April 6, 1994, was the start of the civil war and ensuing genocide. That evening, the Rwandan president Major General Juvenal Habyarimana's plane was shot down over the Kigali airport. Also on board was Cyprien Ntaryamira, the president of Burundi, and Deogratias Nsabimana, the chief of staff of the army. There were no survivors. The RGF immediately blamed the RPF for the assassination, and that very night the fragile peace accords shattered. The Presidential Guard immediately set out on well planned missions to assassinate all moderate Hutus and every last Tutsi, starting with those affiliated with the now destroyed Arusha Accords and the BBTG. They began their mission shortly after the plane crash, wasting no time. On the morning of April 7, the country was already deep in bloodshed.

After the plane crash, UNAMIR found themselves spread thinly throughout the city, with their mandate now up in the air. They did not have enough forces to provide security for those now under attack, and were told by the United Nations to not fire unless fired upon. Civilians poured into the UN areas seeking protection, to find no food, running water, or electricity, the last two being severed very rapidly after the assassination of President Habyarimana. UNAMIR had little guidance as far as how they were to treat the civilians, and to what extent protection could be provided. Added to this were dozens of government employees and those in former positions of power who immediately realized they were in grave danger. Calls to UNAMIR for protection came faster than UNAMIR could respond, and traveling through Kigali to rescue people was not only highly dangerous, but impossible in many circumstances. Lack of vehicles, lack of secure communication, lack of gasoline, and lack of troops crippled the rescue efforts.

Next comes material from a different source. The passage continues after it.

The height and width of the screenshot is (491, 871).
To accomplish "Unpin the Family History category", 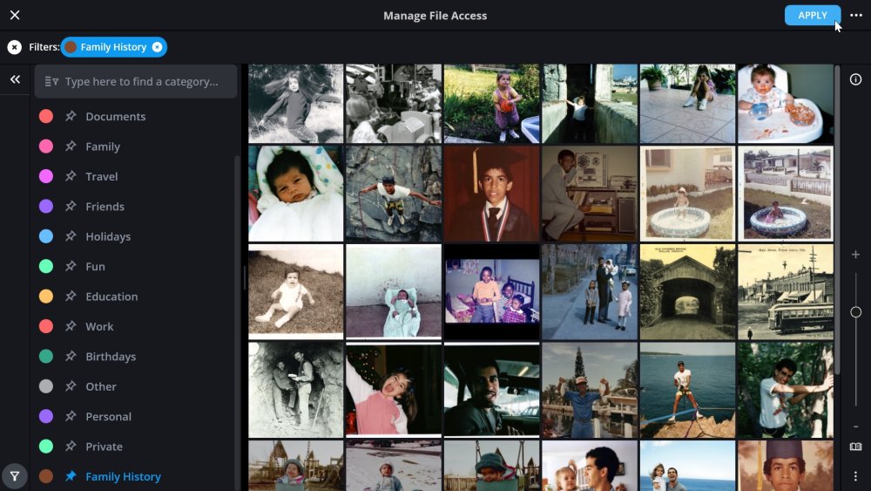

On April 7, it was decided that Uwilingiyimana, who worked vigilantly towards establishing the BBTG, should give a speech to the populace calling for calm. Radio Rwanda was the chosen, government controlled radio station, but she was denied access and assassinated shortly thereafter. With the government controlled radio station off limits, there was no one left to calm civilians. Misinformation and hate speech began to fill the radio waves from the independent station, RTLM. RTLM immediately blamed Belgian peacekeepers and the RPF for the President's plane crash, asking for the population to rise up and kill the peace keepers and all Tutsi "cockroaches". Fear and hate, already deeply rooted within the country, was further spread at lightning speed, leaving UNAMIR powerless to stop the broadcasts despite pleas to the RGF to cease transmissions.

The RPF (Rwandese Patriotic Front) became the only force capable of stopping the Presidential Guard (along with the Gendarmes and Interahamwe - Kinyarwanda for 'those who attack together') who were setting up roadblocks throughout Kigali and starting the process of slaughtering Tutsis and moderate Hutus. The Interahamwe were composed of local citizens, driven to extreme hate against the Tutsis, and were very difficult to control due to their close ties to the local communities and alliance with the RGF. UNAMIR's hands were tied. So the RPF, now out of options, launched major offenses against the RGF, with the RGF returning fire. The RGF leadership disavowed any connection with the 'rogue' gangs committing the killings, though the RGF leader, Colonel Théoneste Bagosora, was later convicted of being a key orchestrator of the genocide. With all diplomatic ties severed, the only way to end the slaughter was to battle the RGF and wrestle control away from the Hutu extremist groups. The RPF were also guilty of bloodshed; some Hutu extremists who were thought, or known, to have killed innocent civilians were killed by the RPF, although not nearly to the extent of the 800,000 murdered Tutsis.

The fighting which began late on the evening of April 6 did not end for another hundred days, leaving hundreds of thousands dead, missing, and displaced.